17e volet de la saga James Bond

titre original "GoldenEye"
année de production 1995
réalisation Martin Campbell
scénario Jeffrey Caine et Bruce Feirstein, d'après les personnages de Ian Fleming
photographie Phil Meheux
musique Eric Serra
chanson Tina Turner
production Barbara Broccoli et Michael G. Wilson
interprétation Pierce Brosnan (1re interprétation du personnage), Sean Bean, Famke Janssen, Izabella Scorupco, Tchéky Karyo, Joe Don Baker, Judi Dench ("M"), Desmond Llewelyn ("Q"), Samantha Bond (Miss Moneypenny)

Critique extraite du Guide des films de Jean Tulard

C'est le 18e film d'une série qui commence à s'user, d'autant que Pierce Brosnan n'emporte pas l'adhésion en James Bond.

La critique de Didier Koch pour Plans Américains

Exit Timothy Dalton, bienvenue à Pierce Brosnan qui, avec "GoldenEye", commence en fanfare son parcours « bondien ». Déjà pressenti pour le rôle alors que Roger Moore avait annoncé sa retraite, l’acteur anglais n’avait pu faire son entrée dans la franchise à cause de sa retenue sur la série "Les enquêtes de Remington Steele". Huit ans plus tard, il entre donc de plain-pied dans un rôle taillé à sa mesure. Ses premiers sourires éclatants sont là pour rassurer les fans inquiets : James Bond est de retour.

Des conflits de production induisirent un délai de près de six ans entre "Permis de tuer" (1989) et "GoldenEye" (1995). Ce sera l’occasion de quelques rafraîchissements salutaires, Michael G. Wilson et Barbara Broccoli ayant bien compris que, par-delà le remplacement de Timothy Dalton inadapté pour le rôle, certaines choses devaient évoluer pour s’adapter aux goûts nouveaux du public. C’est tout d’abord Martin Campbell, un jeune réalisateur néo-zélandais ayant fait ses preuves dans le thriller, qui remplace John Glen, le réalisateur un peu mécanique des cinq derniers épisodes. Idem pour le célèbre générique suivant la séquence pré-générique sur la routine mouvementée de l’agent 007, qui voit Daniel Kleinman remplacer le jusqu’alors inamovible Maurice Binder. Toujours dans la même idée de mettre la saga au goût du jour, « M » sera désormais une femme en la personne de Judi Dench, actrice de théâtre shakespearienne. Après quelques chansons-titre un peu ternes (Rita Coolidge, Duran Duran, A-Ha, Gladys Knight), c’est Bono et The Edge de U2 qui écrivent "GoldenEye" pour Tina Turner. Enfin, pour redonner son aspect "classieux" à l’agent secret au service de Sa Majesté, celui-ci ne se départira jamais de son costume noir, y compris pour les cascades les plus insensées.

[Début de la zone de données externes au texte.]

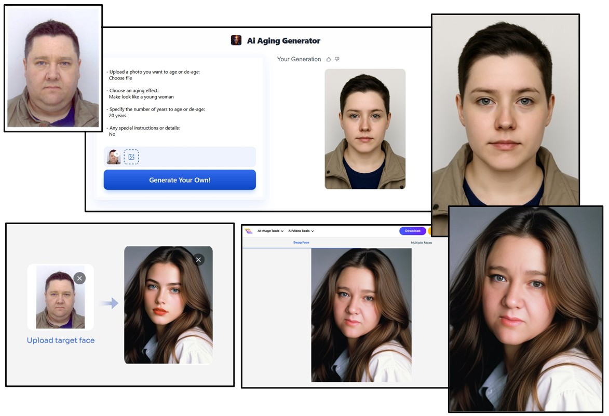Click the swapped face result image in Swap Face
This screenshot has height=416, width=609.
click(x=361, y=315)
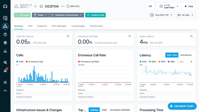The width and height of the screenshot is (199, 112).
Task: Expand the Time Shift: Off dropdown
Action: pos(162,15)
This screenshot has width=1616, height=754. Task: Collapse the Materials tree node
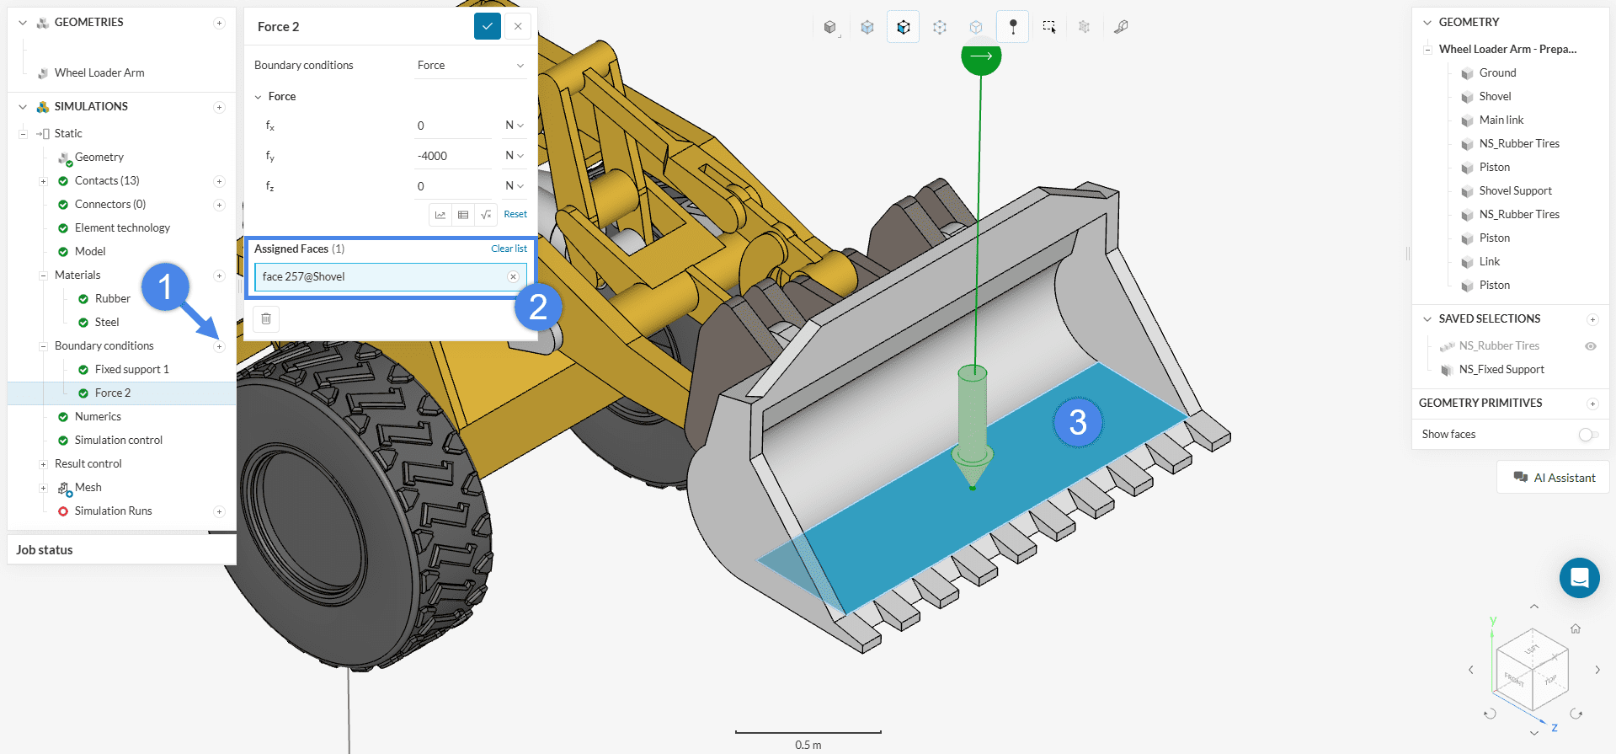tap(43, 275)
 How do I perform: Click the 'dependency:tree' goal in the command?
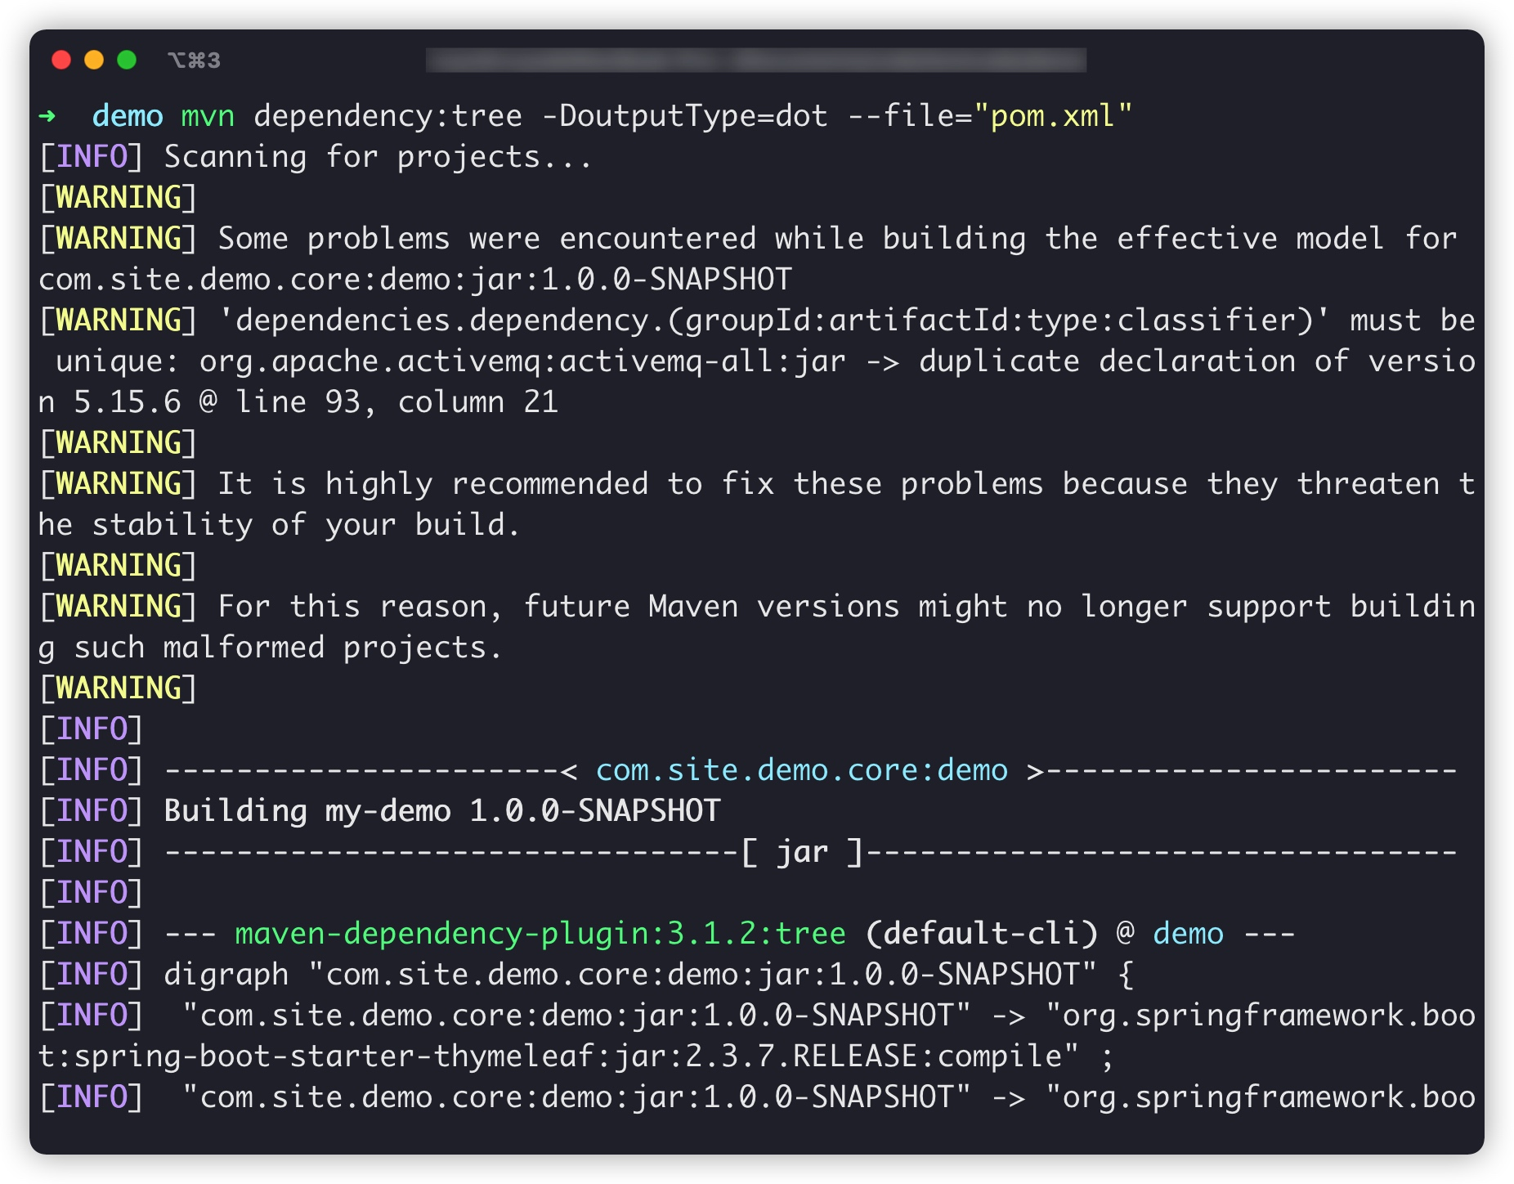point(387,116)
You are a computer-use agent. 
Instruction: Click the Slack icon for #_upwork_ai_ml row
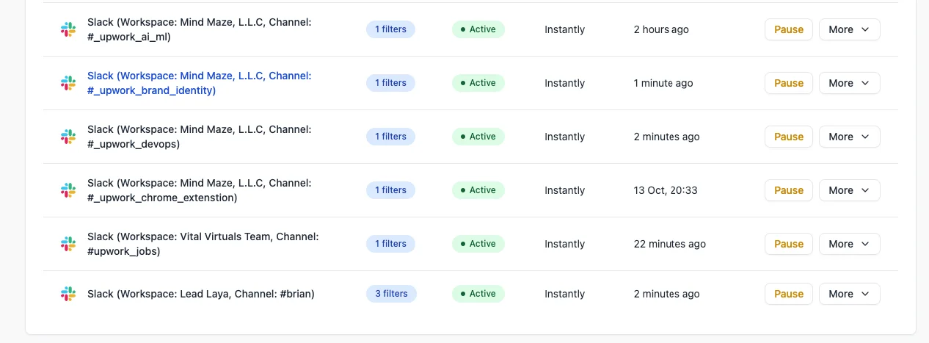(x=68, y=29)
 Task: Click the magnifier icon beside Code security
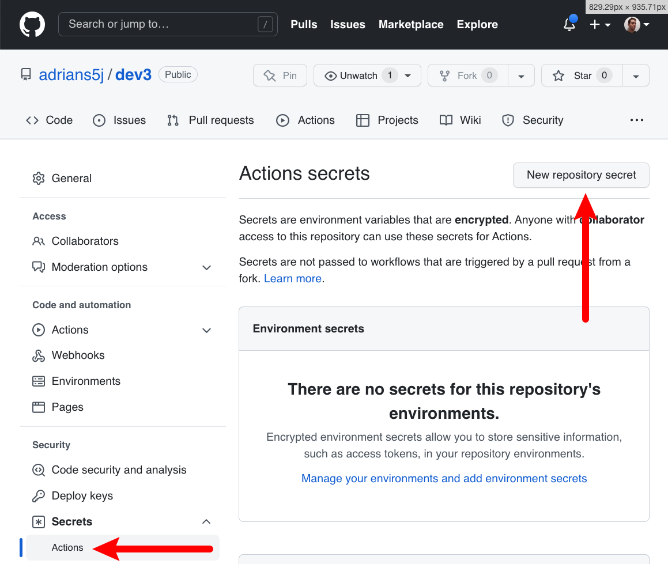38,470
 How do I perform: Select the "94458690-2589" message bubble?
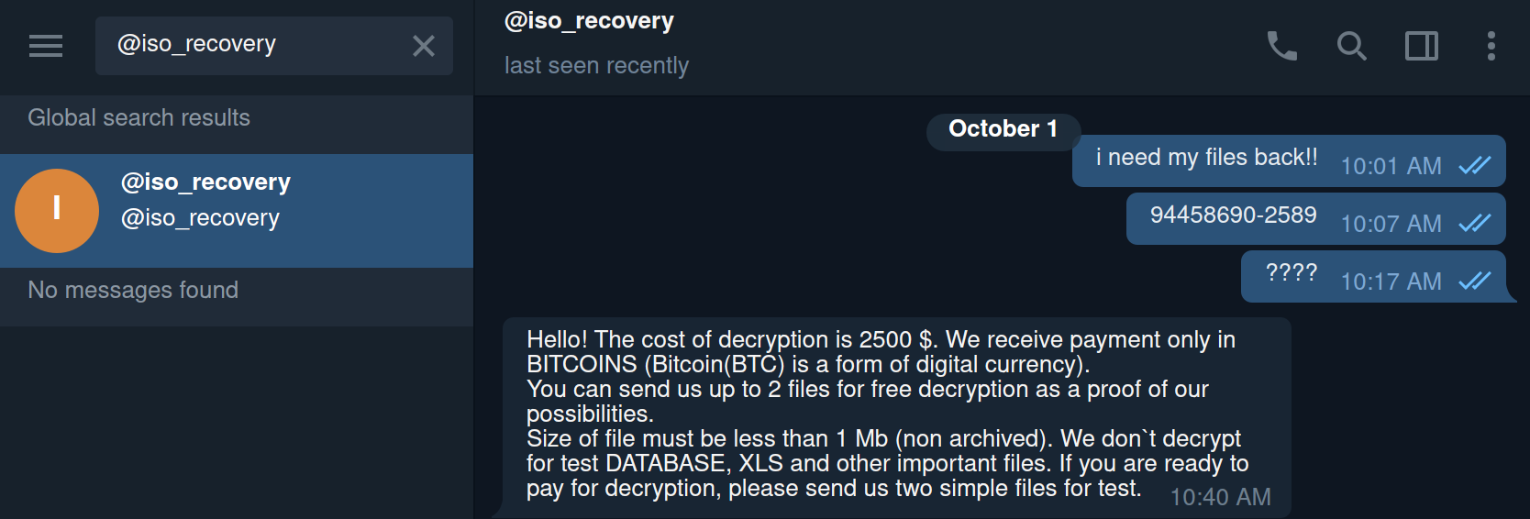tap(1233, 215)
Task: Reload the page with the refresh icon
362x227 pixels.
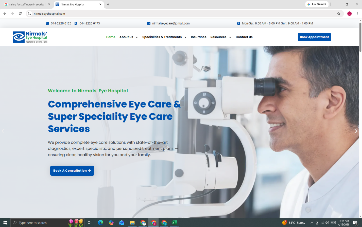Action: pyautogui.click(x=20, y=14)
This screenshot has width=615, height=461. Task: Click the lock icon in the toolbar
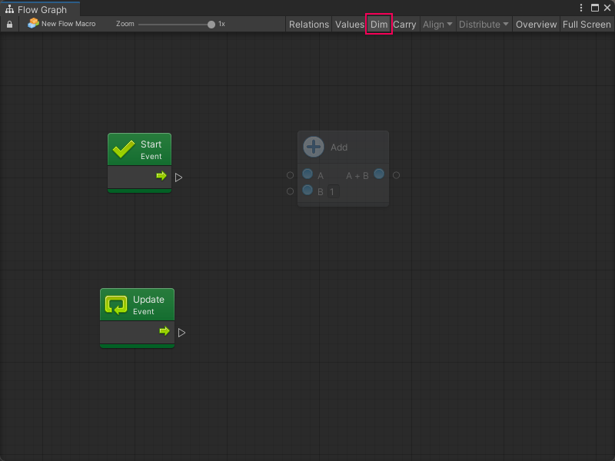tap(9, 25)
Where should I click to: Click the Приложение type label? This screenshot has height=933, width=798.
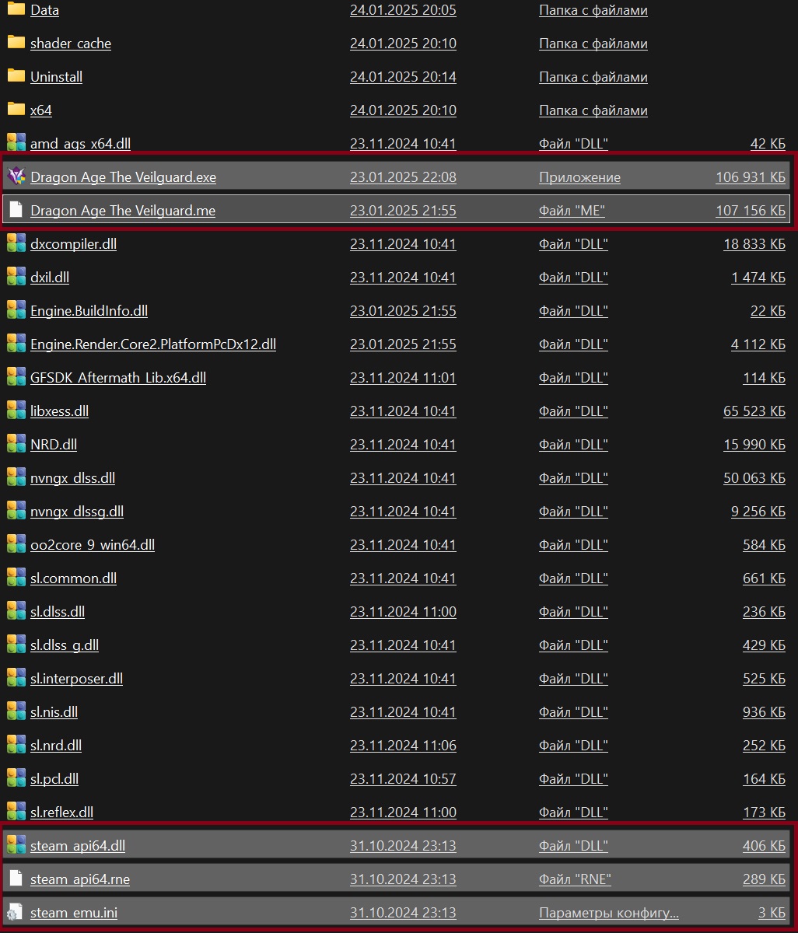[x=579, y=177]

L’intrigue se déroule alors que le mur de Berlin est tombé. James Bond est chargé de retrouver un satellite russe volé par des mercenaires, qui entendent s’en servir pour pouvoir atteindre avec un missile nucléaire les plus grandes métropoles occidentales. Durant sa mission, il devra faire face à un agent du MI6 (Sean Bean) déclaré mort en opération, qui est en réalité à la tête du commando de mercenaires précité.

Pour sa première prestation, Pierce Brosnan doit mettre les bouchées doubles. Ce d’autant plus qu’il aura affaire, avec Xenia Onatopp, interprétée par la sublime Famke Janssen, à l’une des plus redoutables James Bond girls. Avec en sus la mise en scène nerveuse de Martin Campbell, tout semble donc remis sur de bons rails juste avant d’attaquer le XXIe siècle. Les spectateurs l’ont bien compris, qui réserveront un triomphe à "GoldenEye", pulvérisant le record de recettes mondiales jusqu’alors détenu par "Moonraker".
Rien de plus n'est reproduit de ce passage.